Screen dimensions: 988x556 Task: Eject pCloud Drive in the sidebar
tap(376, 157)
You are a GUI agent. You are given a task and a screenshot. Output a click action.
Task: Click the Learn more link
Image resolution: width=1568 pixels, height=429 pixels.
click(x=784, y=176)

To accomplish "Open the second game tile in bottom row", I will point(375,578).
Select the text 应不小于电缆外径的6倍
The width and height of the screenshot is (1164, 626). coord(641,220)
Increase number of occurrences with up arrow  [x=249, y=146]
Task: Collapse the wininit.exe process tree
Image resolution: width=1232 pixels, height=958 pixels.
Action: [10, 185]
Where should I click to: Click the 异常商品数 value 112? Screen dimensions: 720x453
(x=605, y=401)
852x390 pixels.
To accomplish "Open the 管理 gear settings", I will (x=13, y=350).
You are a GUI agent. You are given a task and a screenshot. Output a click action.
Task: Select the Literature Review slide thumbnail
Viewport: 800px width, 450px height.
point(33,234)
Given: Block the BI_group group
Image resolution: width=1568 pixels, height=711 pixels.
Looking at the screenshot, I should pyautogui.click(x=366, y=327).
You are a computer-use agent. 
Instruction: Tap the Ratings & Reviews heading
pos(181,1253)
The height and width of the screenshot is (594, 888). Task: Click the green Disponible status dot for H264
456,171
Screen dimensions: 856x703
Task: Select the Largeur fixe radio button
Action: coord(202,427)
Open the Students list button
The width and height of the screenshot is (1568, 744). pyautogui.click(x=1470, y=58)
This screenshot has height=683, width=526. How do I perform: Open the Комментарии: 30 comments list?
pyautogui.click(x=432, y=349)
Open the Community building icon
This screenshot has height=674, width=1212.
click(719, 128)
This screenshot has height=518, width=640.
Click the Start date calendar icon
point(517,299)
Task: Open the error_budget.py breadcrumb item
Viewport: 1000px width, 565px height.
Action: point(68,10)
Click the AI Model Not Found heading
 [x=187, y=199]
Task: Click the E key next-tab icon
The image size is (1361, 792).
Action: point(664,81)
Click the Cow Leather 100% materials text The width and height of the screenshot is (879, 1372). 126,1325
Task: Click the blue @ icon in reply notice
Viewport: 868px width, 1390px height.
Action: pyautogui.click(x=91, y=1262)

### Exercise goal
Lines from the records above that hold "accomplish" are the ones to list.

### Answer section
To accomplish "Open the second game tile in bottom row", I will point(375,578).
To accomplish "Open the 管理 gear settings", I will (x=13, y=350).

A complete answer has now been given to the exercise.